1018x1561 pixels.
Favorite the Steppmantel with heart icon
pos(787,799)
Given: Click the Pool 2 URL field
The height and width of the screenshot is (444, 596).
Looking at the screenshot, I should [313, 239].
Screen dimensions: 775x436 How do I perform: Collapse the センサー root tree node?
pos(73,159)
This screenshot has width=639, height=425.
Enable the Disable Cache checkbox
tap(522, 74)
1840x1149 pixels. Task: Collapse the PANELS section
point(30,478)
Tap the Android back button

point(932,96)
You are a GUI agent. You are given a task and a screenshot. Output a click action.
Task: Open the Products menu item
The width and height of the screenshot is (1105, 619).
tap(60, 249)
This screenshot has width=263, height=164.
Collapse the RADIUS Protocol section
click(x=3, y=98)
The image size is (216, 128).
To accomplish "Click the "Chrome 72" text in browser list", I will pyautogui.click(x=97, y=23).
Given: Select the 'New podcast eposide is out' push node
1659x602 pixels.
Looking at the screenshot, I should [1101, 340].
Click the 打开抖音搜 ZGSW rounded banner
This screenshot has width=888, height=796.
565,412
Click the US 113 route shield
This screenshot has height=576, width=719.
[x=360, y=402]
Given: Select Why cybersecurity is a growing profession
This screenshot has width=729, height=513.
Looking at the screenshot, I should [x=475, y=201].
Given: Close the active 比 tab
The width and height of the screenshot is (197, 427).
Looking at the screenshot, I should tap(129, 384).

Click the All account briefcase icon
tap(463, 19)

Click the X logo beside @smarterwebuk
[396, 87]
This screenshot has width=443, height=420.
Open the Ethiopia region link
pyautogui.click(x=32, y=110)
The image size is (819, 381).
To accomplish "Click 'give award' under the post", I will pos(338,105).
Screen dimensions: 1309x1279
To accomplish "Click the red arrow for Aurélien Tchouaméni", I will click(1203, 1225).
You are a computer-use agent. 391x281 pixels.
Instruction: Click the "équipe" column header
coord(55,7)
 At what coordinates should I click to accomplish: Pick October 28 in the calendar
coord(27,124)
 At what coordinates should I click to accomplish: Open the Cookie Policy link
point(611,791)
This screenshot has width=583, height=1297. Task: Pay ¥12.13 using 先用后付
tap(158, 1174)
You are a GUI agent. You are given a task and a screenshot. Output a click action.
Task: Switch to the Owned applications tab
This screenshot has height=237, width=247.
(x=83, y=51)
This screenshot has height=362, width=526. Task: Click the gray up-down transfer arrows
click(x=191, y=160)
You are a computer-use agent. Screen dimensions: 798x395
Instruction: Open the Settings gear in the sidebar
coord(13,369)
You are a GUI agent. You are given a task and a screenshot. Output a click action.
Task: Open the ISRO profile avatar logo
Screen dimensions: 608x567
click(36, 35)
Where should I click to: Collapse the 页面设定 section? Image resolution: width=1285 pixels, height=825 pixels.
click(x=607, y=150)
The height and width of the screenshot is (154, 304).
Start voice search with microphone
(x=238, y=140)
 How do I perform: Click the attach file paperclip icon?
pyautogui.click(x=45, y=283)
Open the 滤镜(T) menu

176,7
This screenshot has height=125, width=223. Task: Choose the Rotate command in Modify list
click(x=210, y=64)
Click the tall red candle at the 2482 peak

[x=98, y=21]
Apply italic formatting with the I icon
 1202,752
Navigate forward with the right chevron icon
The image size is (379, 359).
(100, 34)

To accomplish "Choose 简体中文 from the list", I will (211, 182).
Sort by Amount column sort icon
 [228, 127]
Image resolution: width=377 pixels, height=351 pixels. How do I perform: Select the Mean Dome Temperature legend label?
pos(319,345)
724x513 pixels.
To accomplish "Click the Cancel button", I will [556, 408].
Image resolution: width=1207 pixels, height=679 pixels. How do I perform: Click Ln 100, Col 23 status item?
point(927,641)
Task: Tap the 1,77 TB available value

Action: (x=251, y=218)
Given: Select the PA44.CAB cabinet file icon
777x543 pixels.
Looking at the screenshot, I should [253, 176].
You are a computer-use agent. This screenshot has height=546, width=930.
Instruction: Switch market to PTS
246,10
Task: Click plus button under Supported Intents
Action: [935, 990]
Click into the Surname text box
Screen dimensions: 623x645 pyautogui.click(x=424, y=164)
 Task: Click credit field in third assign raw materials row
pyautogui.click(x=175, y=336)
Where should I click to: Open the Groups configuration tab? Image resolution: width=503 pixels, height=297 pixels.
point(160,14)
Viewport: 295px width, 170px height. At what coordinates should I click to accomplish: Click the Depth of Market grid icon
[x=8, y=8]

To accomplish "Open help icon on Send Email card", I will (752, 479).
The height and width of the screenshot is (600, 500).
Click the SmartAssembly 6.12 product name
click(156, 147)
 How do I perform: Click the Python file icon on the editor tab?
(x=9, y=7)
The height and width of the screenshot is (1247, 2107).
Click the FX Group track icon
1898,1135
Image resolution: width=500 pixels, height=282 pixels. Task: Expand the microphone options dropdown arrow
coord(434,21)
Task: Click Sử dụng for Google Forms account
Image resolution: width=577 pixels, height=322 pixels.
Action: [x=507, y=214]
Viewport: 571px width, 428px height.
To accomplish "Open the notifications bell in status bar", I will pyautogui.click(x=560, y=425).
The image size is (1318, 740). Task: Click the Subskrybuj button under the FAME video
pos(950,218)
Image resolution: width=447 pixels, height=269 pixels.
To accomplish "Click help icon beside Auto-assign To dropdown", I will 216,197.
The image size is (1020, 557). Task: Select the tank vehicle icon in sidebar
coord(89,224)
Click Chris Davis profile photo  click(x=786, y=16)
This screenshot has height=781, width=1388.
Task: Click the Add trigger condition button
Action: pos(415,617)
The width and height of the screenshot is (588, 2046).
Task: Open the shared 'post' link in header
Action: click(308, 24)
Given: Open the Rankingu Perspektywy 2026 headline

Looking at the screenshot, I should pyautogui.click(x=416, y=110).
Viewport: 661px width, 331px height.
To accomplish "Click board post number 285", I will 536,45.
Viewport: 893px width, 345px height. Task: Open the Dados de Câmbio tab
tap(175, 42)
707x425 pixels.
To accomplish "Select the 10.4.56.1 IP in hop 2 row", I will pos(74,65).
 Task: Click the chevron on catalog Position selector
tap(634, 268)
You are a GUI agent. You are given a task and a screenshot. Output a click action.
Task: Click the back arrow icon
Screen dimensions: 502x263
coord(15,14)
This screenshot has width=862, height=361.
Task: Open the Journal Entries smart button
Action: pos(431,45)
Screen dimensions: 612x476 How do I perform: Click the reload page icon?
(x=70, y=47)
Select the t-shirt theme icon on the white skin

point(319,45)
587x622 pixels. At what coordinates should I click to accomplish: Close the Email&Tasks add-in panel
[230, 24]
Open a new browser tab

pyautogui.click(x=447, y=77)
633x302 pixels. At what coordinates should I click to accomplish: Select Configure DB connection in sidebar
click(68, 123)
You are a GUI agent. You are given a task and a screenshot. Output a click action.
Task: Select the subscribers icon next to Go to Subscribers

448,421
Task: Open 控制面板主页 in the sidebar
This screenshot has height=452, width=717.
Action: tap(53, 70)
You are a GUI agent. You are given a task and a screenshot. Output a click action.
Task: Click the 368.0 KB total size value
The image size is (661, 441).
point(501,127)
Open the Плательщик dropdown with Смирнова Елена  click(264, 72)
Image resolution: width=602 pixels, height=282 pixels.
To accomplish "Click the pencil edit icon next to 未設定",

++++++++++++++++++++

--- Exercise brief ---
Starting at the line that has "How do I perform: Click the Python" and stopping after the line that has "pos(950,218)", rewrite the records with "microphone options" changed to "audio input options" and nothing else altered.

--- Task result ---
 How do I perform: Click the Python file icon on the editor tab?
(x=9, y=7)
The height and width of the screenshot is (1247, 2107).
Click the FX Group track icon
1898,1135
Image resolution: width=500 pixels, height=282 pixels. Task: Expand the audio input options dropdown arrow
coord(434,21)
Task: Click Sử dụng for Google Forms account
Image resolution: width=577 pixels, height=322 pixels.
Action: [x=507, y=214]
Viewport: 571px width, 428px height.
To accomplish "Open the notifications bell in status bar", I will pyautogui.click(x=560, y=425).
The image size is (1318, 740). Task: Click the Subskrybuj button under the FAME video
pos(950,218)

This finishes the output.